San Millán de la Cogolla () is a sparsely populated municipality in La Rioja, (Spain). The village is famous for its twin monasteries, Yuso and Suso (Monasterio de San Millán de Yuso and Monasterio de San Millán de Suso), which were declared a World Heritage Site in 1997.  There were 293 inhabitants registered in 2009, the population having fallen significantly during the twentieth century.

San Millán has a claim to being the birthplace of the Spanish language.
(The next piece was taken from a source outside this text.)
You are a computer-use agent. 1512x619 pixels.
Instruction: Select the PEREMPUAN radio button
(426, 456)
The area is Spanish-speaking but some of the local place-names are of Basque origin, and there is evidence that Basque was spoken locally a thousand years ago (see Glosas Emilianenses).
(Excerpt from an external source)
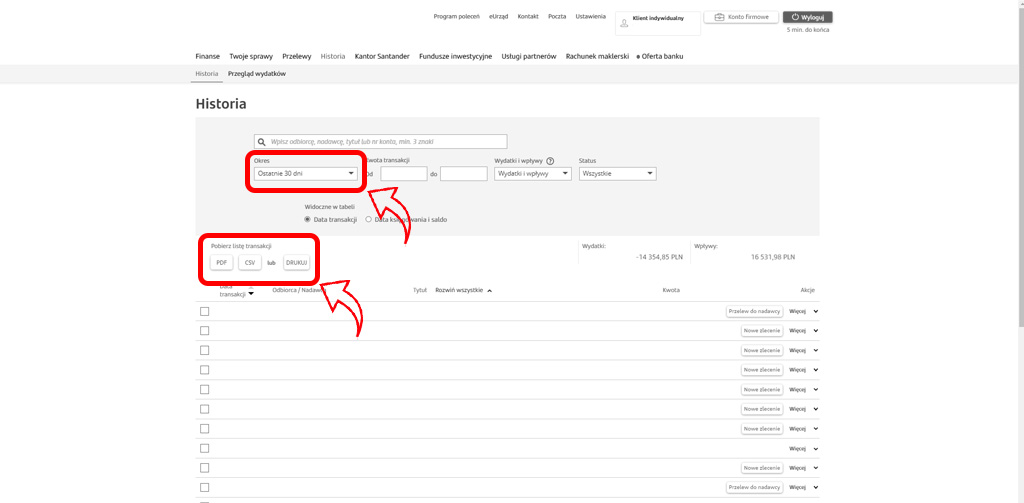Select Data księgowania i saldo radio option
This screenshot has width=1024, height=503.
[x=369, y=219]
Jews were living here as early as at Nájera, and they suffered greatly in the civil war between Peter of Castile and Henry II of Castile. On October 15, 1369, at the request of the directors of the small aljama of San Millán, whose cause was advocated by "certain Jews who were received at court," Henry II of Castile ordered that "the Christian men and women and the Moorish men and women" should immediately discharge all their debts to the Jews, "that the last-named might be able to pay their taxes the more promptly." On September 10, 1371, however, the king released the abbot and all the monks of San Millán from whatever debts they had contracted with the Jews since the Battle of Nájera.

Etymology 
In a papal bull from 1199 where Privileges were granted to the monasteries of San Millán de la Cogolla it appears with the name Coculla, which comes from the Latin word cuculla, small hill, hilltop; this word is typically used for high sites and those of defensive nature, coming from the times of the Reconquista.
The other part of the name is taken from a 6th-century saint (Saint Emilianus or San Millán) who lived here.

Politics

Notable people
 Juan de San Millán
 Antonio Segura
 María de la O Lejárraga
 Leandro Nieto Bolandier
 Joaquín Peña
 Tarsicio Lejárraga

See also
Aurea of San Millán
Monasteries of San Millán

References

External links
Official website of the monastery of San Millán
Explore the San Millán Yuso and Suso Monasteries (La Rioja, Spain) in the UNESCO collection on Google Arts and Culture
The Art of medieval Spain, A.D. 500-1200, an exhibition catalog from The Metropolitan Museum of Art Libraries (fully available online as PDF), which contains material on San Millán de la Cogolla (see index)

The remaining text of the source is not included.